● Exercise instructions
Copy the records below exactly as they stand. Leave out the pictures.
** Data shown follows **
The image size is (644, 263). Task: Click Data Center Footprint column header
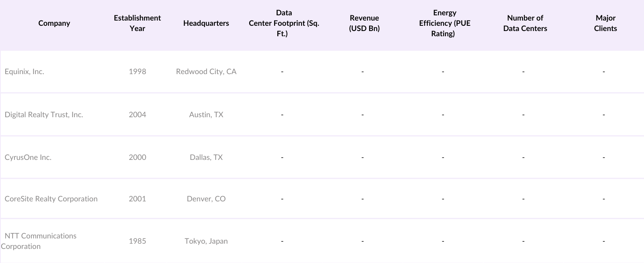click(283, 23)
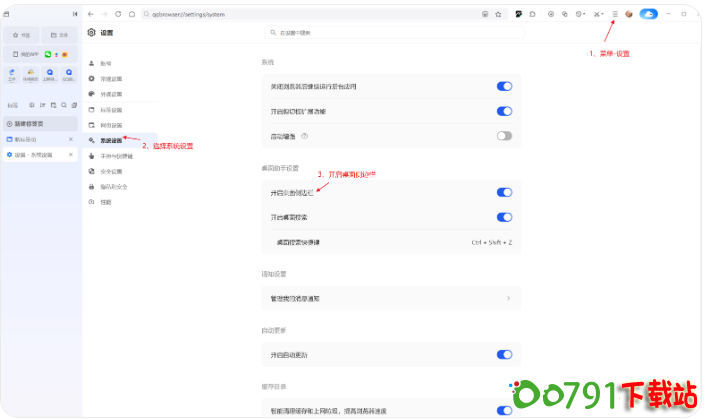Open the blue cloud sync button
The image size is (707, 419).
649,14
** End of Data shown **
● Completed task
The image size is (644, 263). Task: Click Data Center Footprint column header
click(283, 23)
Open the blue cloud sync button
The image size is (707, 419).
649,14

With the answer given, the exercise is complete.